In the listing that follows, the lines starting at the one containing "[Zoeken] (1157, 31)" and ending at the one containing "Mycket bra. Nöjd" are to be returned exactly, both boundary lines included, and no others.

▶ **SUPPLIED RECORDS**
# # # # #

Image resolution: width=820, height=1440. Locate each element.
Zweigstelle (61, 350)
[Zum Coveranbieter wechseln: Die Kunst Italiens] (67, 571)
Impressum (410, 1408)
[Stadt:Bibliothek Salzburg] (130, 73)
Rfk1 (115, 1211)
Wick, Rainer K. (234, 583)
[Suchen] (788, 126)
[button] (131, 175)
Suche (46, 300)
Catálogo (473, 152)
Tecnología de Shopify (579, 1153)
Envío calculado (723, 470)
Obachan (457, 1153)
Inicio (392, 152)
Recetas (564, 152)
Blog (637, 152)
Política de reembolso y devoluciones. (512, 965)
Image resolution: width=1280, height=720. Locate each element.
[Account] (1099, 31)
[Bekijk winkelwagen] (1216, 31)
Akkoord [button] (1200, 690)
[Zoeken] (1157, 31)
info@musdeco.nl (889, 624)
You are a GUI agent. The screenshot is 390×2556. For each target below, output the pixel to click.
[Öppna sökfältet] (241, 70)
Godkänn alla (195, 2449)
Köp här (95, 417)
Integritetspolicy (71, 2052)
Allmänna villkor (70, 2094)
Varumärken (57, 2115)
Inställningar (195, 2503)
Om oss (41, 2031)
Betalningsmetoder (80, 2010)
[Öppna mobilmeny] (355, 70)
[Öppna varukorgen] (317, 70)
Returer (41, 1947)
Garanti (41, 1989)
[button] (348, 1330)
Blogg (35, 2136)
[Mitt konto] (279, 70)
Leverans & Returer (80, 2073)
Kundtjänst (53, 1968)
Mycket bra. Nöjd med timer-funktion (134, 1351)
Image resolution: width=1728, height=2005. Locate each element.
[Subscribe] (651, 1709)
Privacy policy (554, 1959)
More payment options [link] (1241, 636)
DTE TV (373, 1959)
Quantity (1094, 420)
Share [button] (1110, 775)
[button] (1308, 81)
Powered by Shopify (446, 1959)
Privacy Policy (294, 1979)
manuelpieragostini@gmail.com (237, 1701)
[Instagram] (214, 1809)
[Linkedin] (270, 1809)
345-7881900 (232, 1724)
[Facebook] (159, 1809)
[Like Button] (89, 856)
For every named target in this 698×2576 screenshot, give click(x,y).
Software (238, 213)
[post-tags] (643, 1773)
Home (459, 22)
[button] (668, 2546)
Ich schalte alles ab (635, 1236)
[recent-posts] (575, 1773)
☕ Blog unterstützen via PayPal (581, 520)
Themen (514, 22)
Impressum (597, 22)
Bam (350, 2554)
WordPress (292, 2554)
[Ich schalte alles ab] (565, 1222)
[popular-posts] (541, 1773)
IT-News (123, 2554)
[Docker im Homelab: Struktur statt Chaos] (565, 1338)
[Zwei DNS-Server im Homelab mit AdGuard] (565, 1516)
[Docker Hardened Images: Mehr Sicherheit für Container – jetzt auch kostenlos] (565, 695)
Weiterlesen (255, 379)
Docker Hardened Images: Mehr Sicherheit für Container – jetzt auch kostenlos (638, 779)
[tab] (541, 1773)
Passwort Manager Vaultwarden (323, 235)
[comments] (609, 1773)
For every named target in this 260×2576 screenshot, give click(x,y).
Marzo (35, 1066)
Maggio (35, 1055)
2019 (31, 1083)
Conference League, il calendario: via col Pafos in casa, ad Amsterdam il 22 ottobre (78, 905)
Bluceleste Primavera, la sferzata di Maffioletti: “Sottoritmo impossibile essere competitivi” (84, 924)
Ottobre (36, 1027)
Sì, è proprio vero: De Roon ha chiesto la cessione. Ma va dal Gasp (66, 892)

# # # # #

▶ **EXERCISE RESULT**
[Zoeken] (1157, 31)
info@musdeco.nl (889, 624)
You are a GUI agent. The screenshot is 390×2556. For each target below, output the pixel to click.
[Öppna sökfältet] (241, 70)
Godkänn alla (195, 2449)
Köp här (95, 417)
Integritetspolicy (71, 2052)
Allmänna villkor (70, 2094)
Varumärken (57, 2115)
Inställningar (195, 2503)
Om oss (41, 2031)
Betalningsmetoder (80, 2010)
[Öppna mobilmeny] (355, 70)
[Öppna varukorgen] (317, 70)
Returer (41, 1947)
Garanti (41, 1989)
[button] (348, 1330)
Blogg (35, 2136)
[Mitt konto] (279, 70)
Leverans & Returer (80, 2073)
Kundtjänst (53, 1968)
Mycket bra. Nöjd med timer-funktion (134, 1351)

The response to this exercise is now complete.